Particularmente risueño le parece escaparse la jaula dentro de la cual la ha
puesto Don Bartolo simplemente corriendo barrotes que ahora no necesita fingir
como si fueran verdaderos porque son elásticos, bien de utilería
cinematográfica. Su Una voce poco fa fue
radiante en apoyo, densidad y uniformidad de registro, y aún más histriónica
fue esa lección de canto que se dio el lujo de interrumpir como lo hace una
cantante que sabe no puede tomarse en serio las instrucciones de un profesor
mediocre.
Edgardo Rocha se divirtió con sus pases de capa al estilo El Zorro y lució
una voz fresca y bien apoyada y un convincente fraseo como Almaviva y el Don
Basilio Nosferatu de Ildebrando D´Arcangelo cantó una excelente calumnia
mientras movía sus garras y uñas en estricta sincronización con los espectrales
acordes de cuerda de La Calumnia.
Segura en densidad y clara en fraseo fue la voz del Figaro de Nicola
Alaimo, imponente, bien “grasso e tondo”, de acuerdo a la acertada descripción
de Almaviva, pero con una agilidad que le permitió recorrer el escenario
ágilmente con un monopatín para presentarse “aquí y allá” sin mayores
problemas.
Y, como siempre, fue Alessandro Corbelli quién como Bartolo dominó la
escena con su comicidad irresistible, esta vez beneficiada por una puesta con
la que hizo literalmente lo que quiso, porque no hay forma de instruir, o
controlar a este actor supremo en su capacidad de elevar siempre la apuesta con
sus irreverentes invitaciones a seguir más lejos.
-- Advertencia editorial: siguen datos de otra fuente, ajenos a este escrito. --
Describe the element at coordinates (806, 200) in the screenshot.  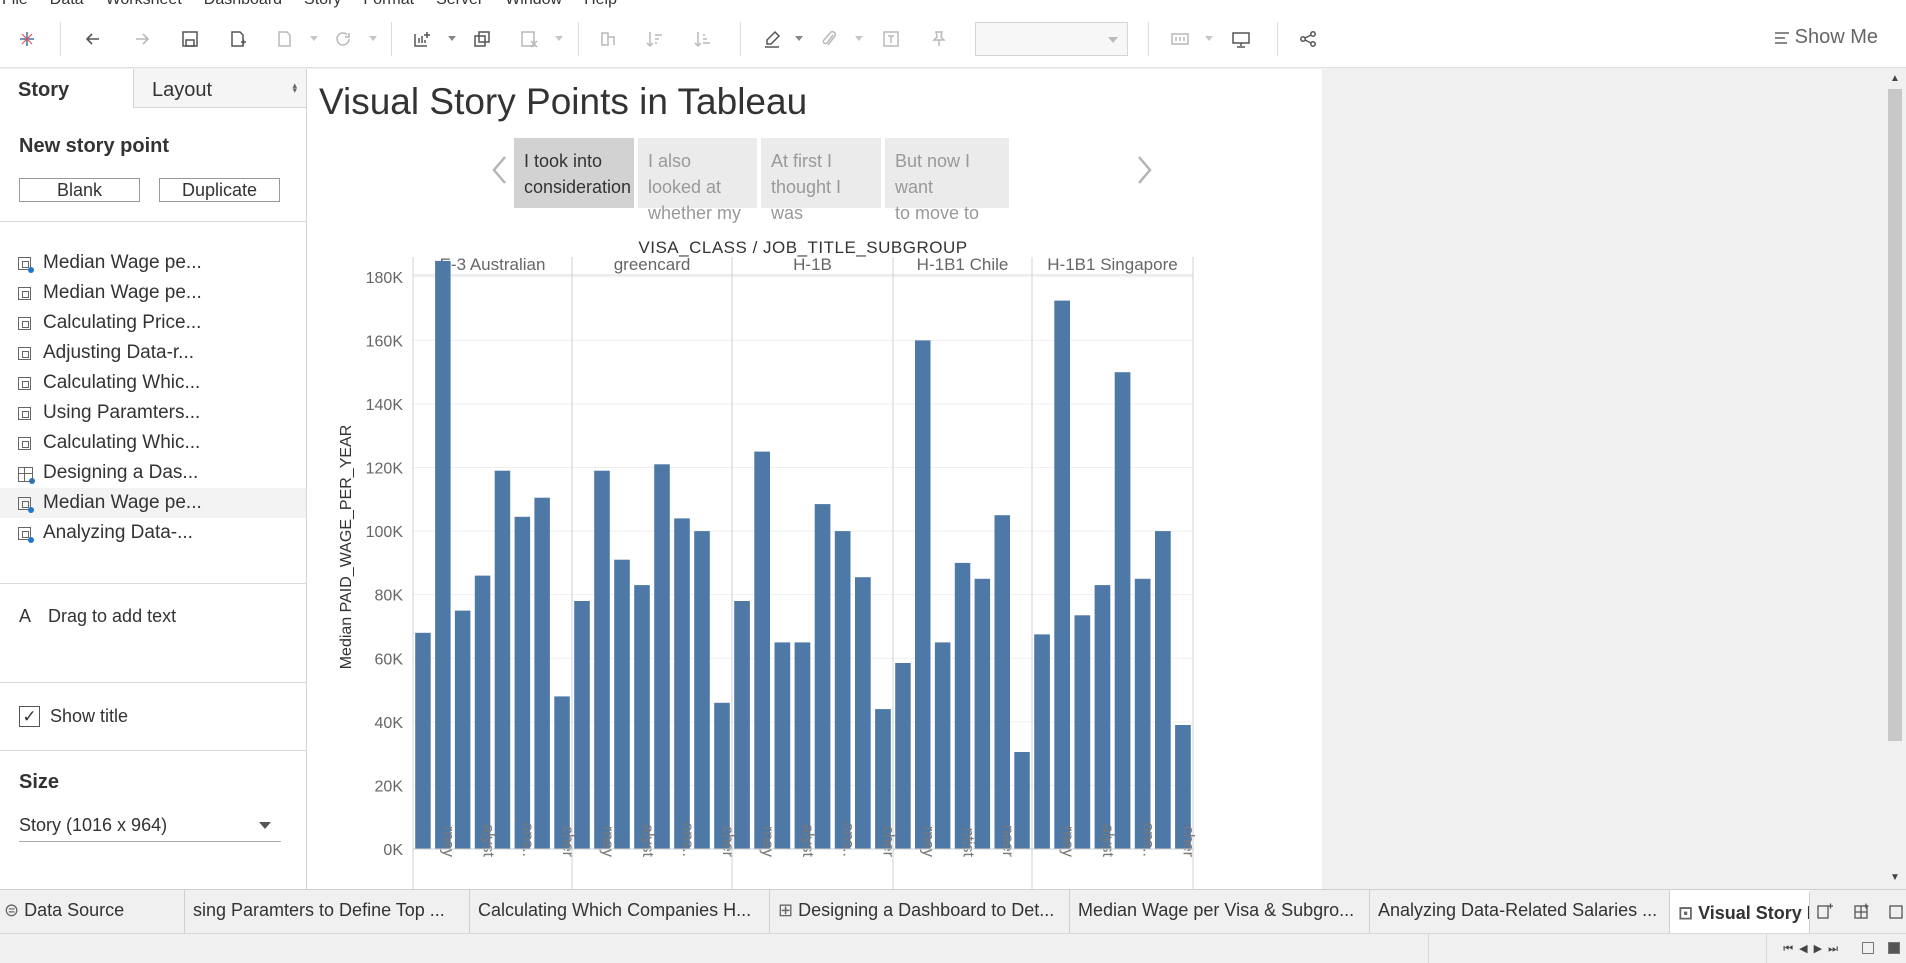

La posibilidad de que la risueña Berta de Rebeca Olvera bailara su aria
como una tap dance fue un ejemplo de
algunos tiempos que Gianluca Capuano supo imprimir a su orquesta de
instrumentos de período Les Musiciens du
Prince. En este caso, la calidez de las cuerdas de tripa y la incisividad
del marcado de percusión sirvió de magistral apoyo y contrapunto a maderas y
metales exquisitamente expresivos y a cantantes que pudieron ensayar pianos y
semipianos sin ser tapados nunca por la masa orquestal.
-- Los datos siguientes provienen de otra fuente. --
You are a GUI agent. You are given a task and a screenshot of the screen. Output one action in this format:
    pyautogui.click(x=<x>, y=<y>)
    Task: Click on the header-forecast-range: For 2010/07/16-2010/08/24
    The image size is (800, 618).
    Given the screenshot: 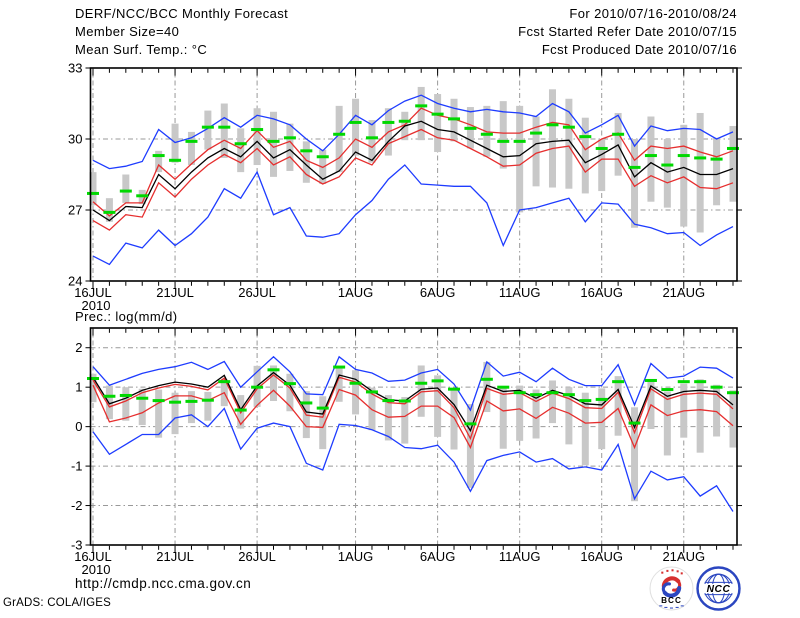 What is the action you would take?
    pyautogui.click(x=653, y=14)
Mi opinión es que fue gracias a este director y estos musiciens que este Barbero salió tan dinámico y claro. La versión
incluyó todos, absolutamente todos los diálogos, y monólogos, hasta el
recitativo de Fiorello al cierre de la primera escena del primer acto. Y
también hubo “herejías” que no hicieron sino elevar el pulso y la calidad de la
función. Por ejemplo, en Se il mio nome,
la primera estrofa fue repetida como una danza española con castañuelas y todo.
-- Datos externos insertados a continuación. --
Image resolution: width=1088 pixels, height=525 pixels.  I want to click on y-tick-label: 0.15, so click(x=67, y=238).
Y, también con castañuelas, Rosina acompañó a Almaviva en el rondó copiado de La Cenerentola al final de su última
aria.
El público, totalmente fuera de control les obligó a repetir este pedazo para seguir aplaudiendo hasta que el irrefrenable Corbelli nos gritó: “¡Ahora cállense que aun no ha terminado!” Solo así fue posible a estos artistas saltados de la pantalla y de la escena al público de Salzburgo entonar esos cuplés finales tan acordes en este caso con este encuentro inolvidable entre la ficción y la realidad de cada artista y cada espectador: “Di sì felice innesto serbiam memoria eterna”.